Artigo – A pergunta que não quer calar: você confiaria em um tabelião de notas ‘doublè’ de comerciante dono de posto de gasolina ou vice-versa? – Por Marcelo Rodrigues


  
 

O Chefe do Poder Judiciário brasileiro, atual presidente do STF e do CNJ, o culto – mas não onisciente, pois ninguém nesse plano terreno o é, não é verdade? – min. Ricardo Lewandowski, não só confiaria como, indo além, parece defender esse ‘modelo’ norte-americano em crítica frontal ao sistema brasileiro.

Talvez S. Exa. não saiba, mas adotamos o sistema do notariado latino, herdado da longa tradição do direito romano-germânico, que prima pela segurança jurídica preventiva, contrariamente ao modelo – não se pode denominá-lo de sistema -, estadudinense. Lá, é também possível, além de registrar a alienação de veículos em postos de gasolina, barbearias, quitandas e similares, p. ex., o frequente golpe de roubo de hipotecas e até mesmo a tentativa de fraude sobre a propriedade do Empire State Building, em N.Y., foi objeto de ação criminosa nesse sentido. Mais informações a respeito podem ser colhidas na página do FBI na internet.

A agilidade é bem-vinda, é claro, mas não a custo de insegurança jurídica, dogma supremo por lá adotado, basicamente, pela pressão da poderosa indústria financeira e organismos privados, em detrimento do interesse público.
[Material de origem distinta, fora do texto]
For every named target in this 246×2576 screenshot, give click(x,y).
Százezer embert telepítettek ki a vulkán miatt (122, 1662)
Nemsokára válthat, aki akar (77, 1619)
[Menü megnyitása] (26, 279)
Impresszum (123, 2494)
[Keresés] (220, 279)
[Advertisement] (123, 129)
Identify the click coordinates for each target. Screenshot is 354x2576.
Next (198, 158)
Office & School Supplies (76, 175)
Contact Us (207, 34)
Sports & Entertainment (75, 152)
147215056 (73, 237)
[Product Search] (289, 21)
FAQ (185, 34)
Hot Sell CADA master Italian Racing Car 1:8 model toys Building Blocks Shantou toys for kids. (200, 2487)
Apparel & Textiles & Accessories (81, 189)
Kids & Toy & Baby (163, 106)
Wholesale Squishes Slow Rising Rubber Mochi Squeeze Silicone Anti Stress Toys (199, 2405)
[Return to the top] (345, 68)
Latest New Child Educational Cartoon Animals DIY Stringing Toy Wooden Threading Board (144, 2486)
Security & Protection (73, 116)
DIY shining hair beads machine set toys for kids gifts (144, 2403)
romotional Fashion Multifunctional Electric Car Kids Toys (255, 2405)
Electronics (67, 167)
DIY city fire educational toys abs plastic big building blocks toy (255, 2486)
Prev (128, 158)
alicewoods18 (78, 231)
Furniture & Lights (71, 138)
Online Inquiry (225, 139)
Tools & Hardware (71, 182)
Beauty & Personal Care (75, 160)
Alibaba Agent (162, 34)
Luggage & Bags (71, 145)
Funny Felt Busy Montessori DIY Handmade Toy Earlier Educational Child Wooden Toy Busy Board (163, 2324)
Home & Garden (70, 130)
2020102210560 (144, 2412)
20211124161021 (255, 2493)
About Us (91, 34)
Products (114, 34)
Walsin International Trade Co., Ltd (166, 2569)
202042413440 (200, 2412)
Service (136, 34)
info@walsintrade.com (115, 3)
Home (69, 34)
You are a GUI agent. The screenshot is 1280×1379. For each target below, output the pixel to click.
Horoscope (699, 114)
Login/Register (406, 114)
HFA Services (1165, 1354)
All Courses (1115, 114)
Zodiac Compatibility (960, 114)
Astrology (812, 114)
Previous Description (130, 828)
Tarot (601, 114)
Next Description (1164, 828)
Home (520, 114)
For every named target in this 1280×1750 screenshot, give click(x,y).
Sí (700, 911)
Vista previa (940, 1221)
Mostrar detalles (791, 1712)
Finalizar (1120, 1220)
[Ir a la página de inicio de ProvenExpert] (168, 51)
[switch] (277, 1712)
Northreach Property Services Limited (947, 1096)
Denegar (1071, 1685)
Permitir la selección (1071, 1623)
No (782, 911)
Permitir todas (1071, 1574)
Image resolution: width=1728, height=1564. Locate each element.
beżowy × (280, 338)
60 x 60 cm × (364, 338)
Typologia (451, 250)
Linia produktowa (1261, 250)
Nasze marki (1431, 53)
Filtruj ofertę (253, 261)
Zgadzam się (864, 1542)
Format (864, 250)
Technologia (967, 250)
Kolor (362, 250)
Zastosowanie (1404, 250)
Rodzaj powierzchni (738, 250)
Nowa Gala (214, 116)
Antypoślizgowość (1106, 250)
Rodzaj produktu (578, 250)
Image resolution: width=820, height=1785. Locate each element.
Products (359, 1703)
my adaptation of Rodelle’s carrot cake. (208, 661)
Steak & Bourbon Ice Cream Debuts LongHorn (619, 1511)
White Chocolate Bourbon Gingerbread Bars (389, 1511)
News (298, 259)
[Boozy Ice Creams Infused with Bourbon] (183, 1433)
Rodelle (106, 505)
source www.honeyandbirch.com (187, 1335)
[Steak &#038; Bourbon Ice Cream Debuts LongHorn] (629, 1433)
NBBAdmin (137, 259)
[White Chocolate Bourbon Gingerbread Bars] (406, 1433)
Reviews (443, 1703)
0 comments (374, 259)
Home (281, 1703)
Outro exemplo pernicioso que floresce por lá é o denominado ‘MERS – Mortgage Eletronic Registration System’, que permite o registro da propriedade imóvel fora de sua circunscrição territorial, ‘gerido’ pela própria indústria financeira (registro privado) e, além disso, a securitização das hipotecas e a ocultação dos credores sob um manto de opacidade, principal responsável pela crise de execuções hipotecárias sem precedentes na história do mundo civilizado. Isso resultou, p. ex. que proprietários de casas que nunca foram hipotecadas, ou que nunca contraíram empréstimo, ou, que o tendo contraído, mantém os pagamentos em dia, têm sido notificados de início de ‘foreclosure’ contra eles.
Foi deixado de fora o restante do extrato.